The silence is broken only by a deep, rhythmic breathing that morphs into guttural whispering and then a synchronised, repeated cry from the five "interpreters" (Sehgal's term), all of whom stand looking away from the viewers: "The objective of this work is to become the object of a discussion; the objective of this work is to become the object of a discussion."
Eventually, a viewer comments. In unison the interpreters shout: "A visitor has commented; who will answer?"
"I will," says one, and the comment is discussed, with occasional further comments from the braver visitors.
When a viewer enters, the process resets to the ostinato of the mantra-like slogan. Should no comment result, the interpreters slip silent and immotile to the floor, only to be awakened by the kiss of a comment.
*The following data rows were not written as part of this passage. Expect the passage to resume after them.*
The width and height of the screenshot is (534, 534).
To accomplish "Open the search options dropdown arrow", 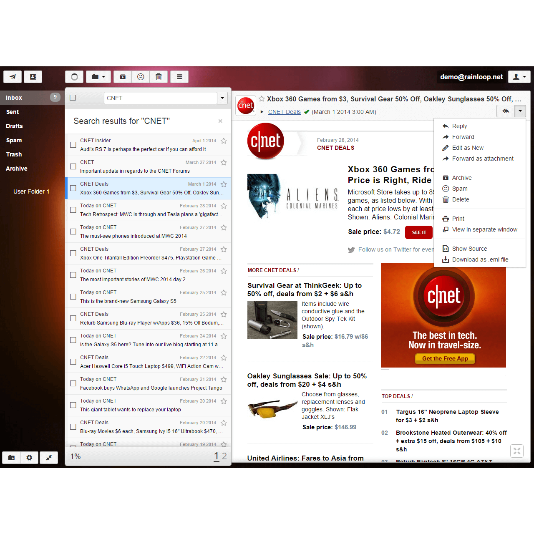I will click(x=222, y=98).
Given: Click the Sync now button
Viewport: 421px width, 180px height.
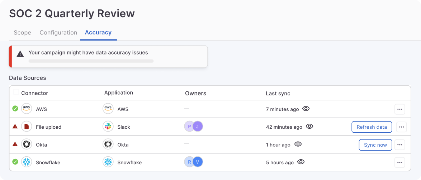Looking at the screenshot, I should [x=375, y=145].
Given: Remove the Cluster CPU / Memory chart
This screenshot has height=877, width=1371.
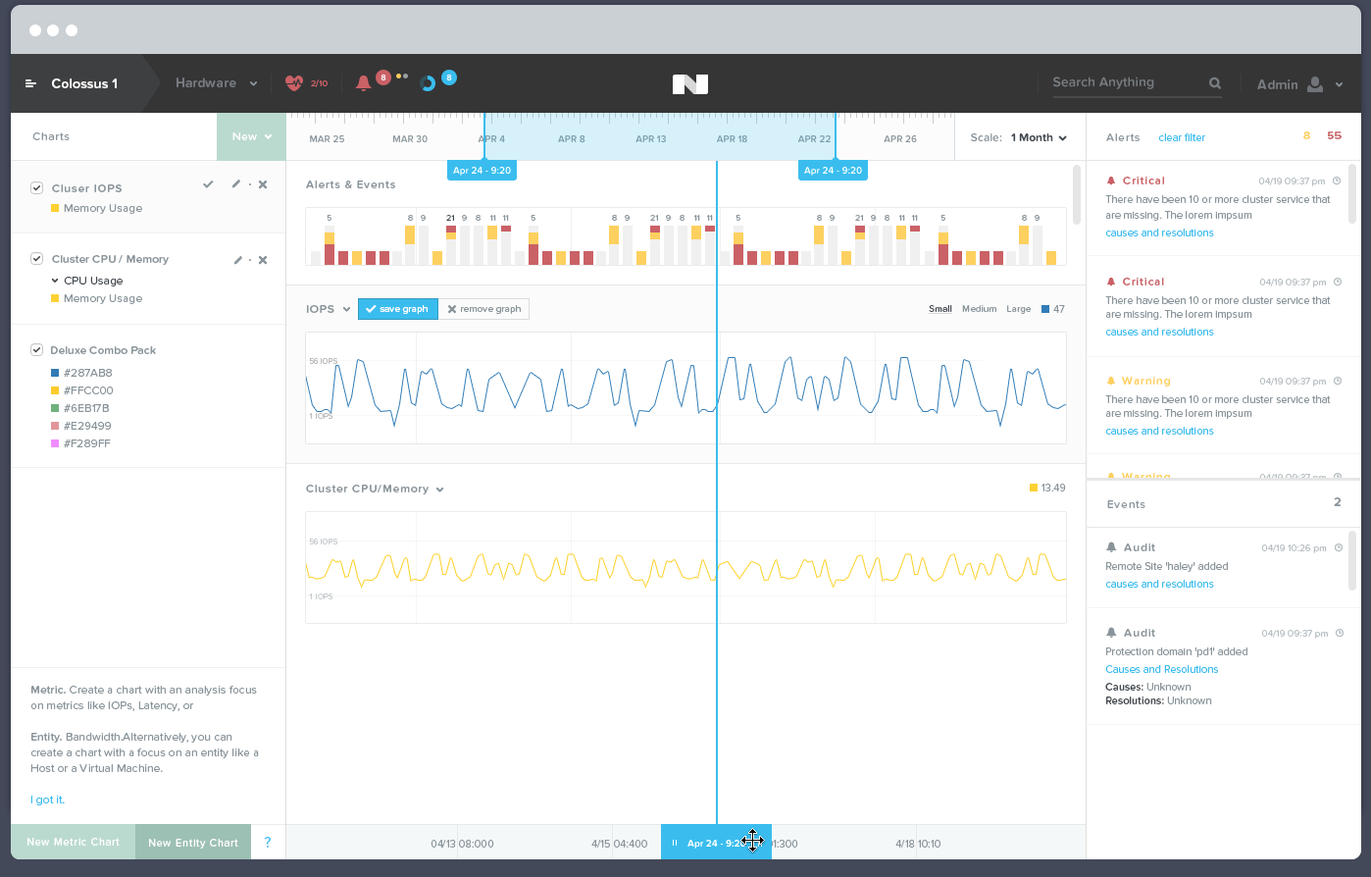Looking at the screenshot, I should [x=263, y=260].
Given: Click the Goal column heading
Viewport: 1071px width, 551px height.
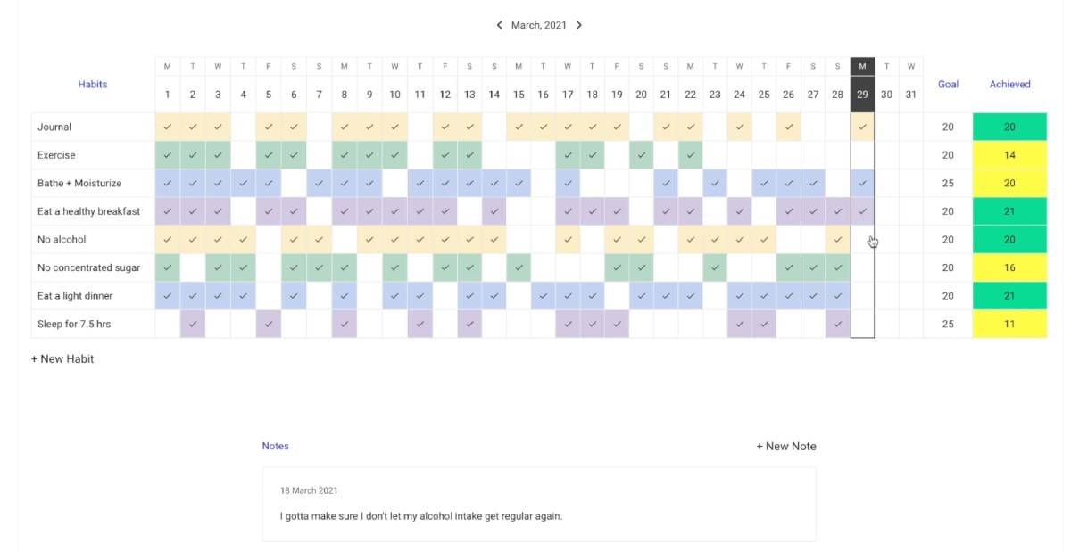Looking at the screenshot, I should [948, 85].
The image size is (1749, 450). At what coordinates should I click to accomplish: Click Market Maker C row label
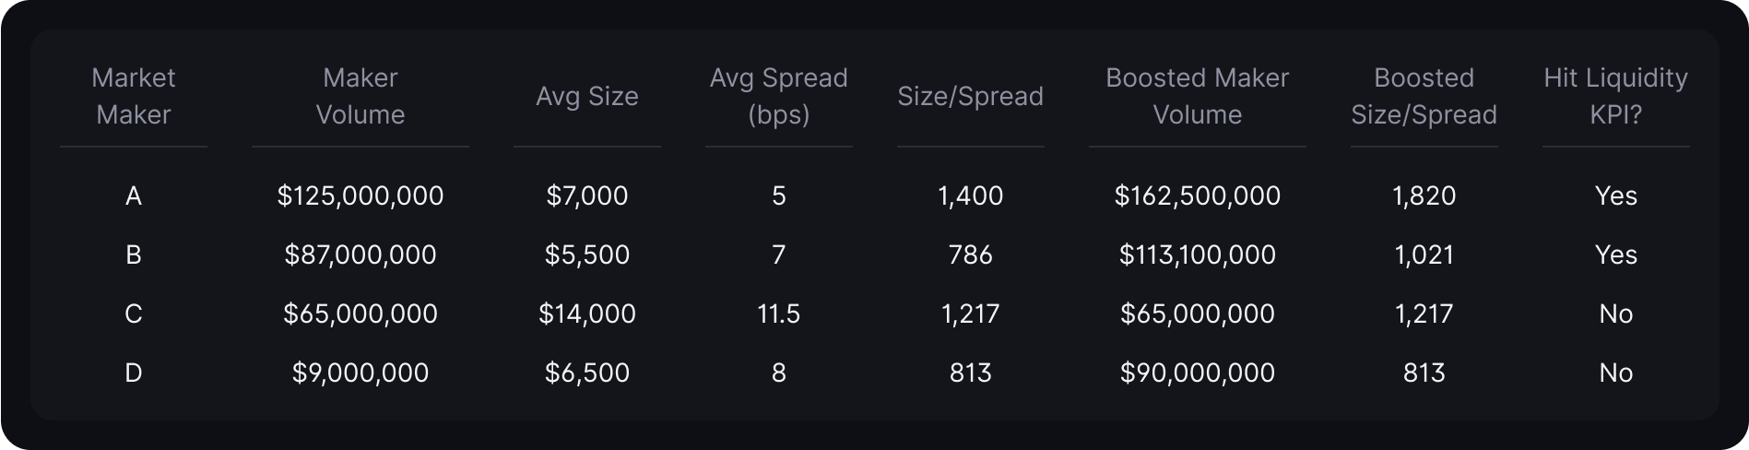(x=133, y=314)
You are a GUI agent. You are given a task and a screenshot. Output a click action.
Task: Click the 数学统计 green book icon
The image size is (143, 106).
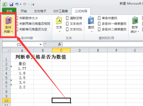(x=135, y=20)
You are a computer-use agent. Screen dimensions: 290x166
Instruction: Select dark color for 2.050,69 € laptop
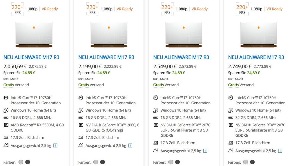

There is no catalogue for this installation by the Berlin-based artist and radical conceptualist, who eschews writing to the extent of having only verbal contracts with galleries. So his intentions are far from clear, and the artspeak in the ICA's programme signifies nothing of an intriguing, fascinating, infuriating, sometimes beautiful, event.
The immediate impression is of profundity - the breathing, the chanting, the choreographed coordination of the interpreters.
Most visitors stay only five or ten minutes. But after an hour, the superficial, pseudo-oracular, pretentiously portentous responses impressed less, and became reminiscent of the platitudes, verbal tricks and Laingian word games of a group of pub bores.
The response to the comment, "Why?" was, "Why ask Why?"; "No, I want to hear your answer to Why?"; "Perhaps I don't have an answer". At times I thought of the computer program Eliza, which emulates a psychotherapist by randomly emitting phrases such as, "How long have you been feeling that?", "Why do you find that interesting?", or "Tell me more".
Sat cross-legged in a far corner of the room - and occasionally mistaken for a part of the installation - the fascination for me was in observing people who had inadvertently stepped into a giant social psychology experiment, finding themselves in a bizarre and unanticipated situation. Without exception, the viewers became silent, and communicated only through gestures, eye-movements and the odd surreptitious smile.
When an interpreter said: "The comment I heard was a sort of half-laugh", the belittling, superior tone inevitably reminded one of a schoolteacher responding to backchat.
The seemingly neutral term "visitor" eventually became a veiled threat, separating these Eumenides, the all-powerful interpreters with their undisclosed rules, from the disoriented, impotent victims, who entered expecting beneficence and enlightenment, and whose defence against the unknowable and unpredictable was silence.
Despite encouragement to violate art gallery conventions - to talk, to interact - in reality, the deterrent of an unknown humiliation prevented them.
The sinister undercurrents were those explored in Stanley Milgram's notorious social psychology experiments of the 1960s. Maybe I should return and comment that for evil to triumph all that is needed is for good men to stay silent?
Chris McManus is professor of psychology and medical education at University College London.